Lucid Group is taking legal action against the State of Texas, claiming that the state’s “economic protectionism” guidelines imposed on auto dealers are hindering the success of its electric vehicle (EV) business there. Lucid cannot legally sell new vehicles in Texas, although there is nothing prohibiting the sale of used Lucid vehicles.
The lawsuit, which was filed in the US District Court for the Western District of Texas at the beginning of November, named three directors of the Texas Department of Motor Vehicles as the defendants. The company alleges that the state is “acting anti-competitively” by mandating that cars only be sold by established dealership networks.
Lucid, which has faced continuing financial woes in the past few years, operates a direct-to-consumer sales model similar to Tesla and does not have independent franchised dealers. Instead, sales are conducted through a network of proprietary stores (“Studios”) and therefore, according to Texas law, Lucid cannot sell new vehicles in the state.
In Lucid’s statement, the company alleges that the “tight and fast feedback loop, and the benefits it brings to Lucid’s customers, would be impossible with third-party dealers interposed between Lucid and consumers.” Lucid also asserted that banning the sale of new Lucid vehicles in Texas is “economic protectionism for the benefit of Texas’ existing auto dealers” and benefits dealerships’ profits instead of consumers’ interests.
Lucid’s lawsuit further claims that barring the company from selling its vehicles in Texas would make customers purchase their cars out of state, thus reducing competition and eliminating Lucid buyers from consumer protections in Texas.
The recently-filed lawsuit is quite similar to Tesla’s lawsuit in Michigan, which was settled after three years and resulted in Tesla being allowed to sell and service its vehicles there, albeit in a roundabout way. Lucid’s lawsuit against the State of Texas could possibly have a different outcome, as Tesla has continuously pushed to get Texas legislation changed to no avail.
The lawsuit is critical for the automotive industry, especially for Lucid and other small startups. If the litigation ends in success for the automaker, it may significantly change the landscape of the protections now provided to the “traditional” dealership sales model.

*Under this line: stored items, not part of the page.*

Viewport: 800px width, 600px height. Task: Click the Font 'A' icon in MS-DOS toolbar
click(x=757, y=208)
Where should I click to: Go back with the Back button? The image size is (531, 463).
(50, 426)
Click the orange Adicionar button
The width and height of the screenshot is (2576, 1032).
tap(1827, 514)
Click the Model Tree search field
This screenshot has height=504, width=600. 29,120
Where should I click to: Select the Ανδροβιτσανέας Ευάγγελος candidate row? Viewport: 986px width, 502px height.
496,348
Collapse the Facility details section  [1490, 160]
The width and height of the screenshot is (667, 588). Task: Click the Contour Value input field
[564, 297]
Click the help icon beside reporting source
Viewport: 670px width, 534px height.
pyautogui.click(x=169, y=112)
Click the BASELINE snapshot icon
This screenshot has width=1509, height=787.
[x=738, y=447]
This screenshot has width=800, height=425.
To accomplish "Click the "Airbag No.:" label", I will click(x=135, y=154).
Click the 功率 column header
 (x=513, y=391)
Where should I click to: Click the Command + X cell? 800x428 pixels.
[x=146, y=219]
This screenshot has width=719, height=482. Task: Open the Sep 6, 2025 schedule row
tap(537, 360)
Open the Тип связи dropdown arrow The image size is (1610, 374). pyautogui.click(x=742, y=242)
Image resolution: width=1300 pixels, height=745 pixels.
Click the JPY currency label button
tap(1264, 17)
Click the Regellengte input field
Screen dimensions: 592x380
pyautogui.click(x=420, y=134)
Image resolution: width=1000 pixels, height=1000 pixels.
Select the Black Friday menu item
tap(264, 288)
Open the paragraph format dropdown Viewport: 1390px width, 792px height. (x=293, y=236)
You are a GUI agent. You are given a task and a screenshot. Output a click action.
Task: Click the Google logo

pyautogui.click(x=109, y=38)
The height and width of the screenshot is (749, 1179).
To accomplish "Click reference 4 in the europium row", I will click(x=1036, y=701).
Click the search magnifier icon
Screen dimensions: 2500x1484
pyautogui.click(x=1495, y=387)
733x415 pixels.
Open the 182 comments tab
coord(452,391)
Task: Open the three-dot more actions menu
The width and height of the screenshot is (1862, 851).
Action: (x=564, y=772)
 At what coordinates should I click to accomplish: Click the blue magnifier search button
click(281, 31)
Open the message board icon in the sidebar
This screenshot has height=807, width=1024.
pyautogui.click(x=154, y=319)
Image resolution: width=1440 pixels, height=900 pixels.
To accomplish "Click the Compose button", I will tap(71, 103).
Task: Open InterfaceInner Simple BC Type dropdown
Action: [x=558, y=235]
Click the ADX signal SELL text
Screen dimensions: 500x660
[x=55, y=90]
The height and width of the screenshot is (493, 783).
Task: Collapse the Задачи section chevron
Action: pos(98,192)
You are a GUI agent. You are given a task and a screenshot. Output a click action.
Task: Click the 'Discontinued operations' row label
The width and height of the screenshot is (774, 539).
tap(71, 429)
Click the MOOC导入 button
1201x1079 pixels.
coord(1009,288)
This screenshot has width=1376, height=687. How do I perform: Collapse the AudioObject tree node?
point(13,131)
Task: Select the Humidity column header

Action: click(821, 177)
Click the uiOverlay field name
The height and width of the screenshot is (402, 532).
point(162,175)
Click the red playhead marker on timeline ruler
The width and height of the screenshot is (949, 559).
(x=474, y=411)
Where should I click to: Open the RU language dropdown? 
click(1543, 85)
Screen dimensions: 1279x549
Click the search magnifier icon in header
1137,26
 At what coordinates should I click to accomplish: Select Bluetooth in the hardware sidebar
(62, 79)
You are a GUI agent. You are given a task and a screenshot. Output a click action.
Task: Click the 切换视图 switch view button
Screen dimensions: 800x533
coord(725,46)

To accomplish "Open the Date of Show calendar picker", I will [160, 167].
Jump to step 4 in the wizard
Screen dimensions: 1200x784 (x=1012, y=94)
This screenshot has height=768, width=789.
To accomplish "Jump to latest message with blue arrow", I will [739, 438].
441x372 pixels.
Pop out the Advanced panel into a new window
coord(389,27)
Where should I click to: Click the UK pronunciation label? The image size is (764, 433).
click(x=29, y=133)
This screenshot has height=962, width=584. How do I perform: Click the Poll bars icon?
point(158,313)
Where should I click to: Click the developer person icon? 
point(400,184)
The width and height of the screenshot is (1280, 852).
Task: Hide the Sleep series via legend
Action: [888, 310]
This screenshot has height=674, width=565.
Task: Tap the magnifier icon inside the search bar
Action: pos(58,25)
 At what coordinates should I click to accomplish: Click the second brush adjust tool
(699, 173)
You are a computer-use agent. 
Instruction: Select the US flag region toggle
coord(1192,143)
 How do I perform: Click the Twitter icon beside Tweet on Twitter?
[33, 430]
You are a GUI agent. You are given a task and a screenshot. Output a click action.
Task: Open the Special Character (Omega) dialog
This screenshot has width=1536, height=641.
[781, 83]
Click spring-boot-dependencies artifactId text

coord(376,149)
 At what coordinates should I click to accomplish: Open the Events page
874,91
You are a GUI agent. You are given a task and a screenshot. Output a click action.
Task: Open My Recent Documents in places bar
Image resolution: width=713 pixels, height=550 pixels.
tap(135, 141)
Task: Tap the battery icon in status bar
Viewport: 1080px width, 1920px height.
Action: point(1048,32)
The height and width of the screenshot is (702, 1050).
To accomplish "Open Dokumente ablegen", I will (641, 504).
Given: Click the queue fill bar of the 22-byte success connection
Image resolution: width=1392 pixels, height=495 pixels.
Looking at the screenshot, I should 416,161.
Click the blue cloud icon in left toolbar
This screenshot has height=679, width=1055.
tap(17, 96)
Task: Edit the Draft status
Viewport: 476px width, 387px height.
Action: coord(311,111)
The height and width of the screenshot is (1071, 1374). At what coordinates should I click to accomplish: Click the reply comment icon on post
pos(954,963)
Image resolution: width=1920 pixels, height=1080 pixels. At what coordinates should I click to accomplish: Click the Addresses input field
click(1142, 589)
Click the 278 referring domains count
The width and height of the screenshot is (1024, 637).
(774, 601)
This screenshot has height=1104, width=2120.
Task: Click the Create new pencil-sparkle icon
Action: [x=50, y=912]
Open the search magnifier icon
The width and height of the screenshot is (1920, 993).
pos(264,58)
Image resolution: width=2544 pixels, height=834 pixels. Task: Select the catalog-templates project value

While Lucid set out to be one of the top EV startups in the country, it has suffered through production setbacks and challenges with high prices. In February, the automaker announced it was slashing its full-year production from between 12,000 and 14,000 cars to between 6,000 and 7,000 cars. As of the end of Q3, Lucid had manufactured a year-to-date total of 3,700 units and said it is expecting to meet its goal for the year.